EXERCISE OBJECTIVE
Copy every line below precisely, leaving nothing out.

═════ DATA FOR PROCESSING ═════

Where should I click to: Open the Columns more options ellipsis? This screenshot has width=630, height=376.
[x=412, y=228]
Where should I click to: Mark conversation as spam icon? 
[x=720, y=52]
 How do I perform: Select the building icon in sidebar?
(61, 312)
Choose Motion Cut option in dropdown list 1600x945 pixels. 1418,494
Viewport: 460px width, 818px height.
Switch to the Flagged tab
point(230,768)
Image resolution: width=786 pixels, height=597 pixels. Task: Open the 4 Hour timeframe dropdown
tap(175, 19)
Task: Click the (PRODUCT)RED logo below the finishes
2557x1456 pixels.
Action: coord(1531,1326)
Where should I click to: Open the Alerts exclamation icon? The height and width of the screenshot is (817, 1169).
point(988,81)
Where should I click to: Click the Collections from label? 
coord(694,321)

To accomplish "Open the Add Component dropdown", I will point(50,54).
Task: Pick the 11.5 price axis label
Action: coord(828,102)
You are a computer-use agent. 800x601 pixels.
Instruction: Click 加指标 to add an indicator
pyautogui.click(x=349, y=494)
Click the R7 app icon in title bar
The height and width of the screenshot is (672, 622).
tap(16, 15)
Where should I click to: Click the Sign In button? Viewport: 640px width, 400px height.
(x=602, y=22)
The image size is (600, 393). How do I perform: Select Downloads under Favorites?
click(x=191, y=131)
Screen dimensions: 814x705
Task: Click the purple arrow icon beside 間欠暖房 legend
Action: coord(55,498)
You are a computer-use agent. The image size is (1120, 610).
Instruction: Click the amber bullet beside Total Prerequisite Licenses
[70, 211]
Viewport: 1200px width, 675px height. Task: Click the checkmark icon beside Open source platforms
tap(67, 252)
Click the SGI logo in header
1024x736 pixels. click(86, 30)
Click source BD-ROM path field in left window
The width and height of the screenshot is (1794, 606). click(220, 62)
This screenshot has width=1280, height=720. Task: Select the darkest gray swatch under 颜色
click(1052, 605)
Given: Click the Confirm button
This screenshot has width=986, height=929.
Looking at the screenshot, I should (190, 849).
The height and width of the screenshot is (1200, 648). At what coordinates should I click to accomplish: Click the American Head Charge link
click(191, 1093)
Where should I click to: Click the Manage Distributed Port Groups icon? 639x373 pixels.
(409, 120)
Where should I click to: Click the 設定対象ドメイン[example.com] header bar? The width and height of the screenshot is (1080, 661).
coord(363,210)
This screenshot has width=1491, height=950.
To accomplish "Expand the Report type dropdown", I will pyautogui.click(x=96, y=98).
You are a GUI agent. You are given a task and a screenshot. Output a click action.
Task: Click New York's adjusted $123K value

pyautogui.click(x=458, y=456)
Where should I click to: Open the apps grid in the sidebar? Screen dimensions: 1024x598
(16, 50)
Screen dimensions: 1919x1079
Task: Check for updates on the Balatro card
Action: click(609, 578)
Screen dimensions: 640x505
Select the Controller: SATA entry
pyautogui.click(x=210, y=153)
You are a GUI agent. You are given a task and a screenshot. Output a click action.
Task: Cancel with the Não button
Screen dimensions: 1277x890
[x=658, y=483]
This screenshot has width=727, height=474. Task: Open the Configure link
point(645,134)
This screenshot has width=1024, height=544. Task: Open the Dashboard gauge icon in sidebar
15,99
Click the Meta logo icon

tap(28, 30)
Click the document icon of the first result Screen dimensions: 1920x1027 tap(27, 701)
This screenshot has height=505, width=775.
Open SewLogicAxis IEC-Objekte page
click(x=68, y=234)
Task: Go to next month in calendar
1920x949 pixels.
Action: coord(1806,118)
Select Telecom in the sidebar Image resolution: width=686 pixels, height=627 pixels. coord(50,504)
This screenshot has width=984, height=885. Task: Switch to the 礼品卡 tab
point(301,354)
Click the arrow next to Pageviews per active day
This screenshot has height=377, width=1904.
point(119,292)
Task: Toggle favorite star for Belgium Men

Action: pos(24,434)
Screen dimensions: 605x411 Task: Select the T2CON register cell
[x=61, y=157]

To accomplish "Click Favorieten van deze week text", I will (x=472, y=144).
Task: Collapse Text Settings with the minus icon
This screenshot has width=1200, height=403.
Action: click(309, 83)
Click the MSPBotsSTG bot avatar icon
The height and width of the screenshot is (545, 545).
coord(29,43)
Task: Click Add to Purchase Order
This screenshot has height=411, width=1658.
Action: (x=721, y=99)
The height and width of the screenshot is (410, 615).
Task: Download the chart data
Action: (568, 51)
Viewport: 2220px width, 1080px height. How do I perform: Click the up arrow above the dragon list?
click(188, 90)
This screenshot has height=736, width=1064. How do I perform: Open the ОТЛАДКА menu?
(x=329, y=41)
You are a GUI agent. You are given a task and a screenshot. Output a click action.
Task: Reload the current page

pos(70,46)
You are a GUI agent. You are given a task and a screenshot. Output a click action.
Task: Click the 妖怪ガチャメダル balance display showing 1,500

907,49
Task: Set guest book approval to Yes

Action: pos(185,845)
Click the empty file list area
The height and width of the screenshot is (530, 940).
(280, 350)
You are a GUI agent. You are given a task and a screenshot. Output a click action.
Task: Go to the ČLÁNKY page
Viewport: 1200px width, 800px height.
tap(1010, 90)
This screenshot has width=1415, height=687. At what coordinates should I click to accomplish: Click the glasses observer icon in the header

═════

RESULT
Where should I click to: Open the Columns more options ellipsis? This screenshot has width=630, height=376.
[x=412, y=228]
Where should I click to: Mark conversation as spam icon? 
[x=720, y=52]
 How do I perform: Select the building icon in sidebar?
(61, 312)
Choose Motion Cut option in dropdown list 1600x945 pixels. 1418,494
Viewport: 460px width, 818px height.
Switch to the Flagged tab
point(230,768)
Image resolution: width=786 pixels, height=597 pixels. Task: Open the 4 Hour timeframe dropdown
tap(175, 19)
Task: Click the (PRODUCT)RED logo below the finishes
2557x1456 pixels.
Action: coord(1531,1326)
Where should I click to: Open the Alerts exclamation icon? The height and width of the screenshot is (817, 1169).
point(988,81)
Where should I click to: Click the Collections from label? 
coord(694,321)

To accomplish "Open the Add Component dropdown", I will point(50,54).
Task: Pick the 11.5 price axis label
Action: coord(828,102)
You are a computer-use agent. 800x601 pixels.
Instruction: Click 加指标 to add an indicator
pyautogui.click(x=349, y=494)
Click the R7 app icon in title bar
The height and width of the screenshot is (672, 622).
tap(16, 15)
Where should I click to: Click the Sign In button? Viewport: 640px width, 400px height.
(x=602, y=22)
The image size is (600, 393). How do I perform: Select Downloads under Favorites?
click(x=191, y=131)
Screen dimensions: 814x705
Task: Click the purple arrow icon beside 間欠暖房 legend
Action: coord(55,498)
You are a computer-use agent. The image size is (1120, 610).
Instruction: Click the amber bullet beside Total Prerequisite Licenses
[70, 211]
Viewport: 1200px width, 675px height. Task: Click the checkmark icon beside Open source platforms
tap(67, 252)
Click the SGI logo in header
1024x736 pixels. click(86, 30)
Click source BD-ROM path field in left window
The width and height of the screenshot is (1794, 606). click(220, 62)
This screenshot has width=1280, height=720. Task: Select the darkest gray swatch under 颜色
click(1052, 605)
Given: Click the Confirm button
This screenshot has width=986, height=929.
Looking at the screenshot, I should (190, 849).
The height and width of the screenshot is (1200, 648). At what coordinates should I click to accomplish: Click the American Head Charge link
click(191, 1093)
Where should I click to: Click the Manage Distributed Port Groups icon? 639x373 pixels.
(409, 120)
Where should I click to: Click the 設定対象ドメイン[example.com] header bar? The width and height of the screenshot is (1080, 661).
coord(363,210)
This screenshot has width=1491, height=950.
To accomplish "Expand the Report type dropdown", I will pyautogui.click(x=96, y=98).
You are a GUI agent. You are given a task and a screenshot. Output a click action.
Task: Click New York's adjusted $123K value

pyautogui.click(x=458, y=456)
Where should I click to: Open the apps grid in the sidebar? Screen dimensions: 1024x598
(16, 50)
Screen dimensions: 1919x1079
Task: Check for updates on the Balatro card
Action: click(609, 578)
Screen dimensions: 640x505
Select the Controller: SATA entry
pyautogui.click(x=210, y=153)
You are a GUI agent. You are given a task and a screenshot. Output a click action.
Task: Cancel with the Não button
Screen dimensions: 1277x890
[x=658, y=483]
This screenshot has width=727, height=474. Task: Open the Configure link
point(645,134)
This screenshot has width=1024, height=544. Task: Open the Dashboard gauge icon in sidebar
15,99
Click the Meta logo icon

tap(28, 30)
Click the document icon of the first result Screen dimensions: 1920x1027 tap(27, 701)
This screenshot has height=505, width=775.
Open SewLogicAxis IEC-Objekte page
click(x=68, y=234)
Task: Go to next month in calendar
1920x949 pixels.
Action: coord(1806,118)
Select Telecom in the sidebar Image resolution: width=686 pixels, height=627 pixels. coord(50,504)
This screenshot has width=984, height=885. Task: Switch to the 礼品卡 tab
point(301,354)
Click the arrow next to Pageviews per active day
This screenshot has height=377, width=1904.
point(119,292)
Task: Toggle favorite star for Belgium Men

Action: pos(24,434)
Screen dimensions: 605x411 Task: Select the T2CON register cell
[x=61, y=157]

To accomplish "Click Favorieten van deze week text", I will (x=472, y=144).
Task: Collapse Text Settings with the minus icon
This screenshot has width=1200, height=403.
Action: click(309, 83)
Click the MSPBotsSTG bot avatar icon
The height and width of the screenshot is (545, 545).
coord(29,43)
Task: Click Add to Purchase Order
This screenshot has height=411, width=1658.
Action: (x=721, y=99)
The height and width of the screenshot is (410, 615).
Task: Download the chart data
Action: (568, 51)
Viewport: 2220px width, 1080px height. How do I perform: Click the up arrow above the dragon list?
click(188, 90)
This screenshot has height=736, width=1064. How do I perform: Open the ОТЛАДКА menu?
(x=329, y=41)
You are a GUI agent. You are given a task and a screenshot. Output a click action.
Task: Reload the current page

pos(70,46)
You are a GUI agent. You are given a task and a screenshot. Output a click action.
Task: Click the 妖怪ガチャメダル balance display showing 1,500

907,49
Task: Set guest book approval to Yes

Action: pos(185,845)
Click the empty file list area
The height and width of the screenshot is (530, 940).
(280, 350)
You are a GUI agent. You are given a task and a screenshot. Output a click action.
Task: Go to the ČLÁNKY page
Viewport: 1200px width, 800px height.
tap(1010, 90)
This screenshot has width=1415, height=687. At what coordinates should I click to accomplish: Click the glasses observer icon in the header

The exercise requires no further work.